::: Data listing :::

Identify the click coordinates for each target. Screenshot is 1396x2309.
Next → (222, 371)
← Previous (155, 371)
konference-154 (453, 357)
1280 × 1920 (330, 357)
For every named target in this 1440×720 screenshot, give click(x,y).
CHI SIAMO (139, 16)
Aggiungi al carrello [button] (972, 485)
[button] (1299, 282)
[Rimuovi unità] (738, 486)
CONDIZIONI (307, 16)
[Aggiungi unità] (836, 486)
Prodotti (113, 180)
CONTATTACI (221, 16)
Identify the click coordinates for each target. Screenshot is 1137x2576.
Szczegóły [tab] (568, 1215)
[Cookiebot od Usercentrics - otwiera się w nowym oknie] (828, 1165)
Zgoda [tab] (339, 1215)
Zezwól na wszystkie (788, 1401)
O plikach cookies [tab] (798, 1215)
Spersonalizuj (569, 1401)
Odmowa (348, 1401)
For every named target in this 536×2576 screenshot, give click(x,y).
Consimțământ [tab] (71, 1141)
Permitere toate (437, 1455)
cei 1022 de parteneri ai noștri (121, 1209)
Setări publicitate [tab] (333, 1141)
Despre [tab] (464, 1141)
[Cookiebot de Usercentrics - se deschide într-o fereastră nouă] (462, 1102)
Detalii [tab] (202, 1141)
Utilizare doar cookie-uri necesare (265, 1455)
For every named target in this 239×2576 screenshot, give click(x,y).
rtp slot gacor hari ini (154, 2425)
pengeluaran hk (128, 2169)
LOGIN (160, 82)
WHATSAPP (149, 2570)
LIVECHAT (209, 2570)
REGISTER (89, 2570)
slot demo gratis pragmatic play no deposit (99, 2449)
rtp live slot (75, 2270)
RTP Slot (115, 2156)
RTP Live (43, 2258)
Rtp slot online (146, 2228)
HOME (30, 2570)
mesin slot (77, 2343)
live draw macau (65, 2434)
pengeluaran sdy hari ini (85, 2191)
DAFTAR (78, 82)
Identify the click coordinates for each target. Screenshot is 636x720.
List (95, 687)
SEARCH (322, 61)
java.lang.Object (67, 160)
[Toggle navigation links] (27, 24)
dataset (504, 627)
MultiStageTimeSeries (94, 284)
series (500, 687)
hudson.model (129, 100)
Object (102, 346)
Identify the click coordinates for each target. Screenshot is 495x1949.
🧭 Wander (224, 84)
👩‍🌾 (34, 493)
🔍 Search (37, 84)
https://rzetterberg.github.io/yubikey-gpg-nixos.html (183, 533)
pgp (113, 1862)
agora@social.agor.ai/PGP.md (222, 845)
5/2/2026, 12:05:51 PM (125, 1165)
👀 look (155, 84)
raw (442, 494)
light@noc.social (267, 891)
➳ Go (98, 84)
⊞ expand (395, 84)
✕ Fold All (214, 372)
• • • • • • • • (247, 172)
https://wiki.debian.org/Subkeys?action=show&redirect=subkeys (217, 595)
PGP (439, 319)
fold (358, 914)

:::

* **Your instructions**:
Rescale everything from the start of the entries down to the line containing "DAFTAR (78, 82)", that line included. Reproduce each of those lines in full, multiply every coordinate in the parentheses by 0.85 and round to whole numbers with halves going up; leave every other line and number unchanged and give nothing beyond these lines.

* **Right answer**:
Identify the click coordinates for each target. Screenshot is 1396x2309.
Next → (189, 315)
← Previous (132, 315)
konference-154 (385, 303)
1280 × 1920 (281, 303)
For every named target in this 1440×720 screenshot, give click(x,y).
CHI SIAMO (118, 14)
Aggiungi al carrello [button] (826, 412)
[button] (1104, 240)
[Rimuovi unità] (627, 413)
CONDIZIONI (261, 14)
[Aggiungi unità] (711, 413)
Prodotti (96, 153)
CONTATTACI (188, 14)
Identify the click coordinates for each target. Screenshot is 1137x2576.
Szczegóły [tab] (483, 1033)
[Cookiebot od Usercentrics - otwiera się w nowym oknie] (704, 990)
Zgoda [tab] (288, 1033)
Zezwól na wszystkie (670, 1191)
O plikach cookies [tab] (678, 1033)
Spersonalizuj (484, 1191)
Odmowa (296, 1191)
For every named target in this 536×2576 screenshot, give click(x,y).
Consimțământ [tab] (60, 970)
Permitere toate (371, 1237)
cei 1022 de parteneri ai noștri (103, 1028)
Setări publicitate [tab] (283, 970)
Despre [tab] (394, 970)
[Cookiebot de Usercentrics - se deschide într-o fereastră nouă] (393, 937)
Detalii [tab] (172, 970)
Utilizare doar cookie-uri necesare (225, 1237)
For every named target in this 239×2576 screenshot, give click(x,y).
rtp slot gacor hari ini (131, 2061)
pengeluaran hk (109, 1844)
LOGIN (136, 70)
WHATSAPP (127, 2185)
LIVECHAT (178, 2185)
REGISTER (76, 2185)
slot demo gratis pragmatic play no deposit (84, 2082)
rtp live slot (64, 1930)
RTP Slot (98, 1833)
RTP Live (37, 1919)
Rtp slot online (124, 1894)
HOME (26, 2185)
mesin slot (65, 1992)
live draw macau (55, 2069)
pengeluaran sdy hari ini (72, 1862)
DAFTAR (66, 70)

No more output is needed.